What's your RTO/RPO and how do you calculate it?
In one of my previous blogs, I introduced you to the concept of both your recovery time objective (RTO) and your recovery point objective (RPO). They are two important concepts that define how long you have to perform a recovery and just how much lost data is acceptable. For critical tier 1 applications, the general rule of thumb is 15 minutes each. With all the cool technology available today – like continuous replication to an offsite virtual environment – it’s no longer the stuff of dreams; it’s a reality.
But no two clients of yours have the same level of expectation, nor the same available service budget. So, while 15 minutes sounds really great, it just may not be realistic.

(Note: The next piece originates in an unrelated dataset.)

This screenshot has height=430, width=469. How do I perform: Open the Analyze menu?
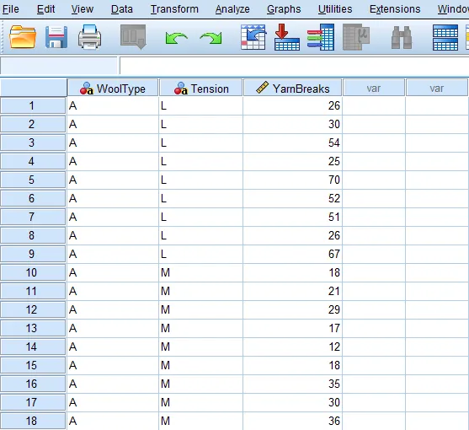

So, how do you calculate what the right RTO and RPO should be?
I’d like to start by adding in a new acronym being thrown around – the MTPD. That’s the maximum tolerable period of disruption. It basically represents how long until your customer is hopping mad! Now, like the RTO and RPO, this won’t be the same for every application and service you manage for them. In fact, it’s better for you from a services standpoint if you don’t.
(Why? Because having different SLAs for various applications at a customer allows you to charge different rates, yielding more services revenue!)
What is MTPD and where does it fit?
So, I’d start by defining the MTPD on a per application basis with your customer. Let’s say for a given application, it’s 1 hour. OK, well, then you know the RTO and RPO can’t be more than an hour. What we’ve done by using the MTPD is establish the upper limit, giving you some guidelines around where the values need to be to keep your customer’s business running.
Next, you’ve got to figure out the physical limitations around the specific data set(s) that will need to be recovered tied with the current backup methods being used. Here’s what I mean: If you have some massive SQL database – like a couple of TBs in size – and you’re currently doing a file level backup of that database (because your customer has not yet invested in you hosting an offsite virtual environment), you’ve got to do the math on just how long it will take to recover that data (the RTO) and how far back in time the data will be once recovered (the RPO).
Now, bring that MTPD back into play – are you good? If you’re over, you need to have a conversation with the customer about changing their backup (and recovery) method so that you can come up with an RTO/RPO that meets the customer’s needs.
This process should be repeated for every data set, application and system important to your customer.
In reality, there is no set RTO/RPO you should be meeting, other than the one in the customer’s mind. That’s why elevating the conversation to understanding what their MTPD is, can help you better calculate an RTO and RPO that either meets their needs, or build a new recovery strategy (read: bring in more revenue for a better quality service) that does.